Data
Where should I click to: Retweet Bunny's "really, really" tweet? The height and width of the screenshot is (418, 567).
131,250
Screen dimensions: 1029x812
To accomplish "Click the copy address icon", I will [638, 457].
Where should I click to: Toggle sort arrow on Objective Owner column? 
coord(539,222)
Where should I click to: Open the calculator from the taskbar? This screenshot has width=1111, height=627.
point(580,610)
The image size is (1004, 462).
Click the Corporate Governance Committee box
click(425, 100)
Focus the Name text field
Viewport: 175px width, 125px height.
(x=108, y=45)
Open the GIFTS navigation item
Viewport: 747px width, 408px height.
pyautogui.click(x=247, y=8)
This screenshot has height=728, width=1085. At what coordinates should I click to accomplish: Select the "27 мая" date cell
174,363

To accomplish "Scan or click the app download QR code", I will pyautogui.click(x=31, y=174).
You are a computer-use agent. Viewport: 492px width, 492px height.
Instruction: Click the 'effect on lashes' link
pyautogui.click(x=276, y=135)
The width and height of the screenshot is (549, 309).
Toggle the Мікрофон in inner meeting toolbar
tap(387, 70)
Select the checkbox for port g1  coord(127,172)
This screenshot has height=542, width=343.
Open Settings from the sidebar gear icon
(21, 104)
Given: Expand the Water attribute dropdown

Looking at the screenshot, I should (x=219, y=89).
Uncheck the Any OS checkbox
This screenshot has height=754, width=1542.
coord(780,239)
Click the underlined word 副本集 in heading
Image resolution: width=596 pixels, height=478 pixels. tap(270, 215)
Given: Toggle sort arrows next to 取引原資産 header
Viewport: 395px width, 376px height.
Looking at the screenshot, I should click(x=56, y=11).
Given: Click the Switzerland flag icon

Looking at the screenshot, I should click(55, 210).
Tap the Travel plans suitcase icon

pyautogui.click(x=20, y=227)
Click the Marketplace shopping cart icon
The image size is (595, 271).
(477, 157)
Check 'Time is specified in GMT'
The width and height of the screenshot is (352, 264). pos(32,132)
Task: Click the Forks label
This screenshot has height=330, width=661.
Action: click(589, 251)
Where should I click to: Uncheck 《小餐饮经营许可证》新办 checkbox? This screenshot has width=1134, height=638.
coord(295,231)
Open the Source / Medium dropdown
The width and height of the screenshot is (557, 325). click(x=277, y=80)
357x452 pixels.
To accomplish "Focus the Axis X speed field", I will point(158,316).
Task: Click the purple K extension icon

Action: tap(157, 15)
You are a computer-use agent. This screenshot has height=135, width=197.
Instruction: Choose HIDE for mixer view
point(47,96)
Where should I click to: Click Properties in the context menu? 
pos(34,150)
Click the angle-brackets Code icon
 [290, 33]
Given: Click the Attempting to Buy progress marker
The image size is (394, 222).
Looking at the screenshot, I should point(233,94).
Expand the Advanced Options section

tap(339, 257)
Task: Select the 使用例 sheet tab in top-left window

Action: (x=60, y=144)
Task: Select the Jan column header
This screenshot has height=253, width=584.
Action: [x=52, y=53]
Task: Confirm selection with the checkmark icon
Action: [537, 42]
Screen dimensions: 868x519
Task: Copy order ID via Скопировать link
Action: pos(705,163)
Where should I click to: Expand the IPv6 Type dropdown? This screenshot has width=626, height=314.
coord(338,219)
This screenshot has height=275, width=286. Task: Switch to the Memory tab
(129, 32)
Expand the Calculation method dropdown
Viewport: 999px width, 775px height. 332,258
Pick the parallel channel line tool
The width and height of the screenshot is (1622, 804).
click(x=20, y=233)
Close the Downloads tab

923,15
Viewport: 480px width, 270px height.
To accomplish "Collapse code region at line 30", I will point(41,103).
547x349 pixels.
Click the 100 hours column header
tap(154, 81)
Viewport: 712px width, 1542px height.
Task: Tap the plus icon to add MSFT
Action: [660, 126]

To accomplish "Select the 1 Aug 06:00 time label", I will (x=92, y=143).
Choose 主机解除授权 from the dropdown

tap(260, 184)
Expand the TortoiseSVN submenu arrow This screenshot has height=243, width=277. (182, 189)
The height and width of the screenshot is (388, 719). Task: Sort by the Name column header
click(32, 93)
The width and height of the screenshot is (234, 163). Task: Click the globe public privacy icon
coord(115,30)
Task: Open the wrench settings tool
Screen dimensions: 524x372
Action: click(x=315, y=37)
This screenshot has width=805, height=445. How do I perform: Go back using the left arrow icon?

Your instructions
Please copy the material above without changing a single word.

Result for this task
Where should I click to: Retweet Bunny's "really, really" tweet? The height and width of the screenshot is (418, 567).
131,250
Screen dimensions: 1029x812
To accomplish "Click the copy address icon", I will [638, 457].
Where should I click to: Toggle sort arrow on Objective Owner column? 
coord(539,222)
Where should I click to: Open the calculator from the taskbar? This screenshot has width=1111, height=627.
point(580,610)
The image size is (1004, 462).
Click the Corporate Governance Committee box
click(425, 100)
Focus the Name text field
Viewport: 175px width, 125px height.
(x=108, y=45)
Open the GIFTS navigation item
Viewport: 747px width, 408px height.
pyautogui.click(x=247, y=8)
This screenshot has height=728, width=1085. At what coordinates should I click to accomplish: Select the "27 мая" date cell
174,363

To accomplish "Scan or click the app download QR code", I will pyautogui.click(x=31, y=174).
You are a computer-use agent. Viewport: 492px width, 492px height.
Instruction: Click the 'effect on lashes' link
pyautogui.click(x=276, y=135)
The width and height of the screenshot is (549, 309).
Toggle the Мікрофон in inner meeting toolbar
tap(387, 70)
Select the checkbox for port g1  coord(127,172)
This screenshot has height=542, width=343.
Open Settings from the sidebar gear icon
(21, 104)
Given: Expand the Water attribute dropdown

Looking at the screenshot, I should (x=219, y=89).
Uncheck the Any OS checkbox
This screenshot has height=754, width=1542.
coord(780,239)
Click the underlined word 副本集 in heading
Image resolution: width=596 pixels, height=478 pixels. tap(270, 215)
Given: Toggle sort arrows next to 取引原資産 header
Viewport: 395px width, 376px height.
Looking at the screenshot, I should click(x=56, y=11).
Given: Click the Switzerland flag icon

Looking at the screenshot, I should click(55, 210).
Tap the Travel plans suitcase icon

pyautogui.click(x=20, y=227)
Click the Marketplace shopping cart icon
The image size is (595, 271).
(477, 157)
Check 'Time is specified in GMT'
The width and height of the screenshot is (352, 264). pos(32,132)
Task: Click the Forks label
This screenshot has height=330, width=661.
Action: click(589, 251)
Where should I click to: Uncheck 《小餐饮经营许可证》新办 checkbox? This screenshot has width=1134, height=638.
coord(295,231)
Open the Source / Medium dropdown
The width and height of the screenshot is (557, 325). click(x=277, y=80)
357x452 pixels.
To accomplish "Focus the Axis X speed field", I will point(158,316).
Task: Click the purple K extension icon

Action: tap(157, 15)
You are a computer-use agent. This screenshot has height=135, width=197.
Instruction: Choose HIDE for mixer view
point(47,96)
Where should I click to: Click Properties in the context menu? 
pos(34,150)
Click the angle-brackets Code icon
 [290, 33]
Given: Click the Attempting to Buy progress marker
The image size is (394, 222).
Looking at the screenshot, I should point(233,94).
Expand the Advanced Options section

tap(339, 257)
Task: Select the 使用例 sheet tab in top-left window

Action: (x=60, y=144)
Task: Select the Jan column header
This screenshot has height=253, width=584.
Action: [x=52, y=53]
Task: Confirm selection with the checkmark icon
Action: [537, 42]
Screen dimensions: 868x519
Task: Copy order ID via Скопировать link
Action: pos(705,163)
Where should I click to: Expand the IPv6 Type dropdown? This screenshot has width=626, height=314.
coord(338,219)
This screenshot has height=275, width=286. Task: Switch to the Memory tab
(129, 32)
Expand the Calculation method dropdown
Viewport: 999px width, 775px height. 332,258
Pick the parallel channel line tool
The width and height of the screenshot is (1622, 804).
click(x=20, y=233)
Close the Downloads tab

923,15
Viewport: 480px width, 270px height.
To accomplish "Collapse code region at line 30", I will point(41,103).
547x349 pixels.
Click the 100 hours column header
tap(154, 81)
Viewport: 712px width, 1542px height.
Task: Tap the plus icon to add MSFT
Action: [660, 126]

To accomplish "Select the 1 Aug 06:00 time label", I will (x=92, y=143).
Choose 主机解除授权 from the dropdown

tap(260, 184)
Expand the TortoiseSVN submenu arrow This screenshot has height=243, width=277. (182, 189)
The height and width of the screenshot is (388, 719). Task: Sort by the Name column header
click(32, 93)
The width and height of the screenshot is (234, 163). Task: Click the globe public privacy icon
coord(115,30)
Task: Open the wrench settings tool
Screen dimensions: 524x372
Action: click(x=315, y=37)
This screenshot has width=805, height=445. How do I perform: Go back using the left arrow icon?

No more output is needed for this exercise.